**DOCUMENT:**
--- Start ---
LOCUS OF MEMORY

The building is called the World Center. It covers the former World Trade Center site and rises, for the present, to twice the height of the former WTC Towers. It remains perpetually under construction, and its ultimate height is not yet known. It is the tallest building in the world, and will, as it grows, always be the tallest building in the world. It is a symbol of regeneration and continual change. It is a project with a precise beginning—September 11, 2001—but no ending. Like the city, it has a finite history, but a future that can be defined only in terms of potential.

The World Center contains vast amounts of leasable office space, though at any one time much of it is empty. There are equal amounts of public and private housing, as well as shopping malls, commercial facilities, sports and recreational facilities, automobile parking, as well as several interlocking systems of vertical mass transit, which connect with the new Grand Central Station Downtown, which connects the site horizontally with the city and the region.

The main feature of the new structure is a vertical memorial park called The Ascent, which reconstitutes in various ways experiences issuing from 9/11.

There are four ways to make The Ascent.

The Pilgrimage (one month) is for the devout, and consists of traversing a difficult vertical path through a series of Stations, ordered by a narrative of the events and aftermath of 9/11.

The Quest (one week) is for the ambitious, and consists of a series of climbs up near-vertical faces, ledges, resting places and camps, ordered by a narrative of the events and aftermath of 9/11.
--- End ---
**DATA SECTION:**
--- Start ---
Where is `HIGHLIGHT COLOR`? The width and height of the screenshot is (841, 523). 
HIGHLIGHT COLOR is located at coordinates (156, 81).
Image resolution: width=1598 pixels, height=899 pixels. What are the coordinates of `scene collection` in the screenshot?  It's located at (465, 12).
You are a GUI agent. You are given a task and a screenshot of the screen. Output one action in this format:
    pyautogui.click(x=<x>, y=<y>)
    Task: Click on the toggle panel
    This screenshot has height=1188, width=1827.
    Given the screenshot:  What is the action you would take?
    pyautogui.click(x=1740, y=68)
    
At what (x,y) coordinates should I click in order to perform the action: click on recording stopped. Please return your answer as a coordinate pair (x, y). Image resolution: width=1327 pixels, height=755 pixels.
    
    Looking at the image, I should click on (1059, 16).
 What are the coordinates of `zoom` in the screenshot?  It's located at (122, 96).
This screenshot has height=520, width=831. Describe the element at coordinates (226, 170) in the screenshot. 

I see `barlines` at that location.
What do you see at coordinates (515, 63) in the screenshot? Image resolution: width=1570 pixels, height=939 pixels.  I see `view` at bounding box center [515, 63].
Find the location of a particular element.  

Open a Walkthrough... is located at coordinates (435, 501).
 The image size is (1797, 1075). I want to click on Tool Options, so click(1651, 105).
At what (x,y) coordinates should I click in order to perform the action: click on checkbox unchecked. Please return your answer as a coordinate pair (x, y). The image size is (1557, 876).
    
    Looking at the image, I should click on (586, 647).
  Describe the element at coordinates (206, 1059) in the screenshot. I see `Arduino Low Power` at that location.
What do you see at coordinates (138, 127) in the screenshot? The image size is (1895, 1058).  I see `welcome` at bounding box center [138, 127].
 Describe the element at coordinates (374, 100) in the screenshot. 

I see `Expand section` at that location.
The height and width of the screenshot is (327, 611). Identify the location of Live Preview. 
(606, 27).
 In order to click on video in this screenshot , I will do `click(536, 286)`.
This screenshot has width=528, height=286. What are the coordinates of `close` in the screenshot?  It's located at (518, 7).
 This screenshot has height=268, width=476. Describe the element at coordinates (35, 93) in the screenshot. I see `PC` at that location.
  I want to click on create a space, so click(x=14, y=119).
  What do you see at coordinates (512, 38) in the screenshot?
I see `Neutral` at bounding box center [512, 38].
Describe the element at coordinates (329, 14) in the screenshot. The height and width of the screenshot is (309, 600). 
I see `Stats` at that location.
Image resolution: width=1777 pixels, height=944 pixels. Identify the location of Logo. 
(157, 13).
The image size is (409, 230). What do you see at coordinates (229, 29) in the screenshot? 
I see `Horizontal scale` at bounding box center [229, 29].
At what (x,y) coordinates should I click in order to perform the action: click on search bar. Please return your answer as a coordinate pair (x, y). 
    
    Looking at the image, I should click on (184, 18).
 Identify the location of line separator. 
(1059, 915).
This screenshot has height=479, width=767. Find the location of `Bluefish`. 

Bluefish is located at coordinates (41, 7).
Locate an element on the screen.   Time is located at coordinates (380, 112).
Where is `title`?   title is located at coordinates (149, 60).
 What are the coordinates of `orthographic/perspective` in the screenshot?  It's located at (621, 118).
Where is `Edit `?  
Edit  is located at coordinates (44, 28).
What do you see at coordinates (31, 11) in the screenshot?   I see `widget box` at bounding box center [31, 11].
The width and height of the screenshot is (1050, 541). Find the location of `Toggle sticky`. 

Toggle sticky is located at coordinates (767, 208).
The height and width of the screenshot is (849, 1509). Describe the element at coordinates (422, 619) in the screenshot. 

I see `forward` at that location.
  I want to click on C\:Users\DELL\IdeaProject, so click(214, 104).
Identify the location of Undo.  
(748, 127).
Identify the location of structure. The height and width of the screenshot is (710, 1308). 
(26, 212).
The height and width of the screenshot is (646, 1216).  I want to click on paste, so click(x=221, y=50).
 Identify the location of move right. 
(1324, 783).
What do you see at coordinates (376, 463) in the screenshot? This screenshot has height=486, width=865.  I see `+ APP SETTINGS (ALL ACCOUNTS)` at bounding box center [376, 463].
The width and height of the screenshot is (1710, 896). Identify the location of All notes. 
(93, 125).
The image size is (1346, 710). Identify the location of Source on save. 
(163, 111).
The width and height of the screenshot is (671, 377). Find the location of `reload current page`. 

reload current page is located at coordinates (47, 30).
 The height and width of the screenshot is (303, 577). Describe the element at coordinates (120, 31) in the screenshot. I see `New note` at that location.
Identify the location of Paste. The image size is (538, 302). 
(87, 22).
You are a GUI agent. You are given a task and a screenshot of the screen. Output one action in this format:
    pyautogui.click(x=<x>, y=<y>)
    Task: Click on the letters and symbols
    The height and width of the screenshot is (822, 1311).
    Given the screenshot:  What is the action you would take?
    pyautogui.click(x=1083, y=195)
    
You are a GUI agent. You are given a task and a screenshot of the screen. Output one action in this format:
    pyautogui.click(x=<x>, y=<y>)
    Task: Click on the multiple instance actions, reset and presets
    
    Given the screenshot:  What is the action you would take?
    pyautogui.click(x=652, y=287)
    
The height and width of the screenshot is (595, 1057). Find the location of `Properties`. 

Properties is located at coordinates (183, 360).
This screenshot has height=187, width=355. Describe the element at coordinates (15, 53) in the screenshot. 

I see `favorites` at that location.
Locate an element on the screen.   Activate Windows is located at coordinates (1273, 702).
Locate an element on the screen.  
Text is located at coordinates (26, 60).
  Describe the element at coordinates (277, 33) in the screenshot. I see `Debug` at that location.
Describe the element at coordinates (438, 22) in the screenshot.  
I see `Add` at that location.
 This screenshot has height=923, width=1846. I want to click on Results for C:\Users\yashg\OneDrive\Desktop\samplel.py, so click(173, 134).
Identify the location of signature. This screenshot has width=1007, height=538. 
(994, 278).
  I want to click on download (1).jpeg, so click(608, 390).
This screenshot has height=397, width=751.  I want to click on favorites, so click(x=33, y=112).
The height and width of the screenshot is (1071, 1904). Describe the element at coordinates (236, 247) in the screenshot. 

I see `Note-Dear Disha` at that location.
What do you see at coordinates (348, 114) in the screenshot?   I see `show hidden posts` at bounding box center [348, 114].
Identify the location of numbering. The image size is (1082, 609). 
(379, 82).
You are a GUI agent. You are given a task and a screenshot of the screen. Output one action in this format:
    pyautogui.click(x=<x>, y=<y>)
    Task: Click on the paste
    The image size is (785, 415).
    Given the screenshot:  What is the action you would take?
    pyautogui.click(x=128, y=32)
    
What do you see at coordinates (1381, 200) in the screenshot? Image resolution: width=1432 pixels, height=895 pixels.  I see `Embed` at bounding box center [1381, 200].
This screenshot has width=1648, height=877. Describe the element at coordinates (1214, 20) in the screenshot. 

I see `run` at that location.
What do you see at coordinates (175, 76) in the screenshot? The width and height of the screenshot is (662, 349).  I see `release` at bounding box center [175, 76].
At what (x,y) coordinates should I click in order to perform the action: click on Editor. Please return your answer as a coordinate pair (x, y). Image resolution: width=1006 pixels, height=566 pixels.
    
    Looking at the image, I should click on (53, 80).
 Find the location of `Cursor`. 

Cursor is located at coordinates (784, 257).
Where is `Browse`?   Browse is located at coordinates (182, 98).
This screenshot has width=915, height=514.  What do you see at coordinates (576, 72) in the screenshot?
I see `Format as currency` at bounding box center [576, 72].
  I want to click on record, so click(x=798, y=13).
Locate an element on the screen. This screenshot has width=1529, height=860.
--- End ---
**GIVEN REQUEST A:**
According to the World Center text, how long does The Pilgrimage take?
**GIVEN REQUEST B:**
Transcribe the World Center text, starting with "The World Center contains" and going on through "make The Ascent.".
**GIVEN REQUEST C:**
Go on with the World Center text from the point where it stops.
The entries above are not needed for this work.

**WRITTEN RESPONSE A:**
One month.

**WRITTEN RESPONSE B:**
The World Center contains vast amounts of leasable office space, though at any one time much of it is empty. There are equal amounts of public and private housing, as well as shopping malls, commercial facilities, sports and recreational facilities, automobile parking, as well as several interlocking systems of vertical mass transit, which connect with the new Grand Central Station Downtown, which connects the site horizontally with the city and the region.

The main feature of the new structure is a vertical memorial park called The Ascent, which reconstitutes in various ways experiences issuing from 9/11.

There are four ways to make The Ascent.

**WRITTEN RESPONSE C:**
The Trip (two or three days) is for the vacationer, with or without family, and consists of a series of platforms, lifts, escalators, interactive displays, hotels, restaurants, vistas, and educational entertainment ordered by the story of 9/11, the histories of New York City, the skyscraper, and metropolitan life.

 The Tour (half a day) is for day-tourists and consists of a rapid elevator ride to the summit of the park, with intermittent pauses at displays commemorating the events of 9/11 in the context of New York City history.

All the ways occupy the same spaces of The Ascent. They interact yet remain separate, even opposed.

At the top of The Ascent is The Summit, a community dedicated to reflection, study and contemplative action, all related, directly or indirectly, to the events of 9/11.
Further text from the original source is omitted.